(Stored records)

········

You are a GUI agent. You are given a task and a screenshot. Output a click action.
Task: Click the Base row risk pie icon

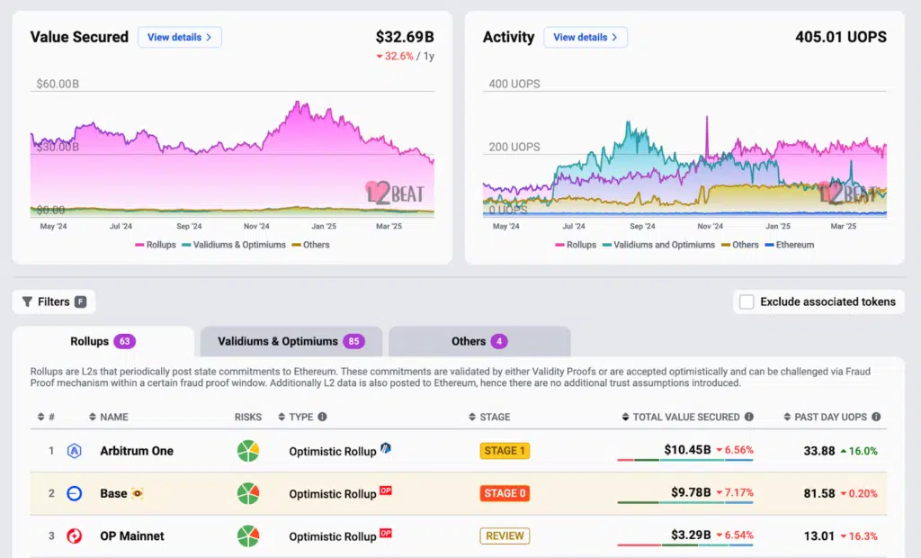[248, 493]
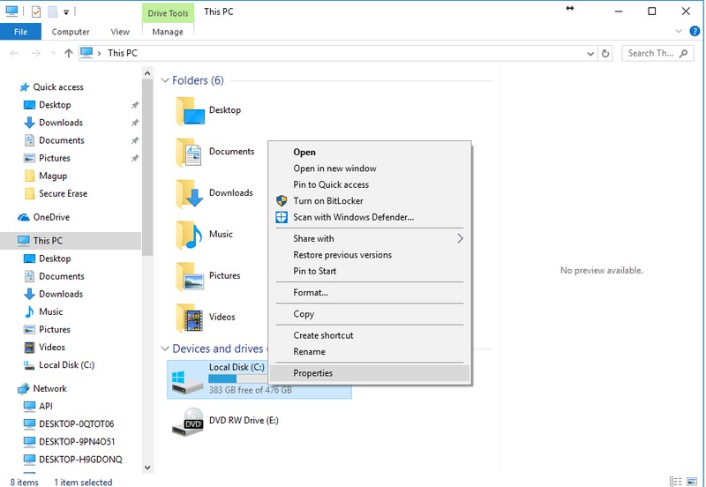Open Customize Quick Access Toolbar dropdown
706x487 pixels.
coord(66,12)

········

# Goal of the exercise
Rewrite the lines above, swapping "pie icon" for "chart icon" and keeping everything else the same. Leave the pictures out of your answer.

# Response to this task
You are a GUI agent. You are given a task and a screenshot. Output a click action.
Task: Click the Base row risk chart icon

[248, 493]
Open Customize Quick Access Toolbar dropdown
706x487 pixels.
coord(66,12)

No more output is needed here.